Page 90 - Flipping book The Adam Paradox Hypothesis - Second Edition.pdf
P. 90
The Ādam Paradox Hypothesis 67
If we relax the synchrony requirement and allow that some beneficial mutations
could have arisen earlier and “
waited in the background”
until others appeared,
then the mathematics shift. Under our generous assumptions, the expected
waiting time for each successful locus is ~62,500 years, and fixation requires
another ~50,000 years. Thus, accumulating 10–15 decisive loci would require
on the order of 0.6–1.7 million years.
But this outcome is not a threshold. If cognitive capacity had emerged gradually
over such vast spans, the archaeological record would show a long, smoothed
trail of artifacts: incremental improvements in tools, symbols, ornaments, and
cultural practices stretching back a million years. Instead, what we actually see is
the opposite pattern: a long silence, punctuated by a sudden, irreversible surge
of symbolic behavior after ~70,000 years ago.

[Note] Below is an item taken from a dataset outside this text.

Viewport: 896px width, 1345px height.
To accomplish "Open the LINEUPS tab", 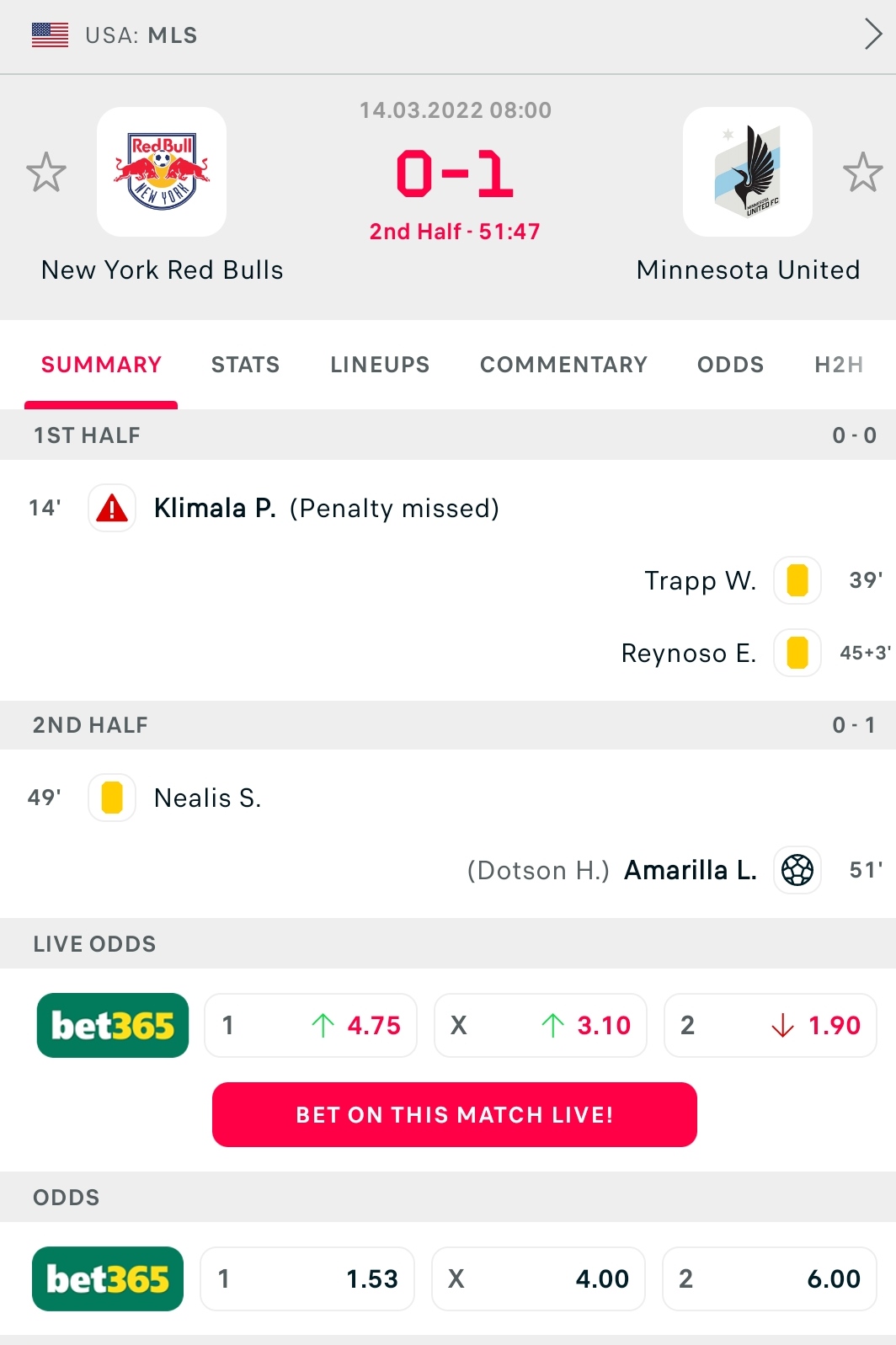I will [x=380, y=365].
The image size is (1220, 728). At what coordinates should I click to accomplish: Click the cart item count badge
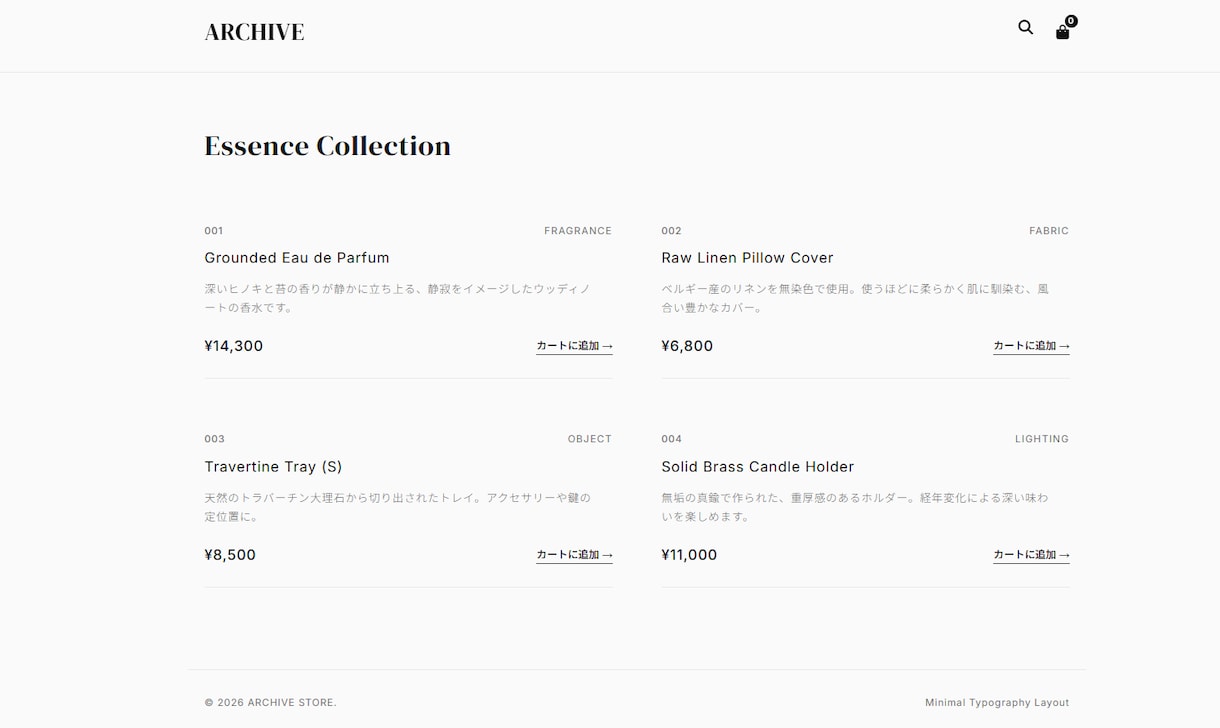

This mismatch is decisive. The background-waiting scenario would predict a
gradient of cultural traces — scattered but steadily accumulating — whereas the
record shows a sharp ignition, with beads, burials, art, and myth systems
appearing almost simultaneously across wide regions. The absence of that long
artifact trail undermines the idea of slow polygenic accumulation.
In short, mathematics shows that polygenic convergence by waiting is too slow,
and archaeology shows that a true threshold event occurred. Both lines of
evidence converge: the evolutionary convergence model cannot account for
symbolic cognition, while the Adam Paradox Hypothesis explains both the
timing and the abruptness of the record.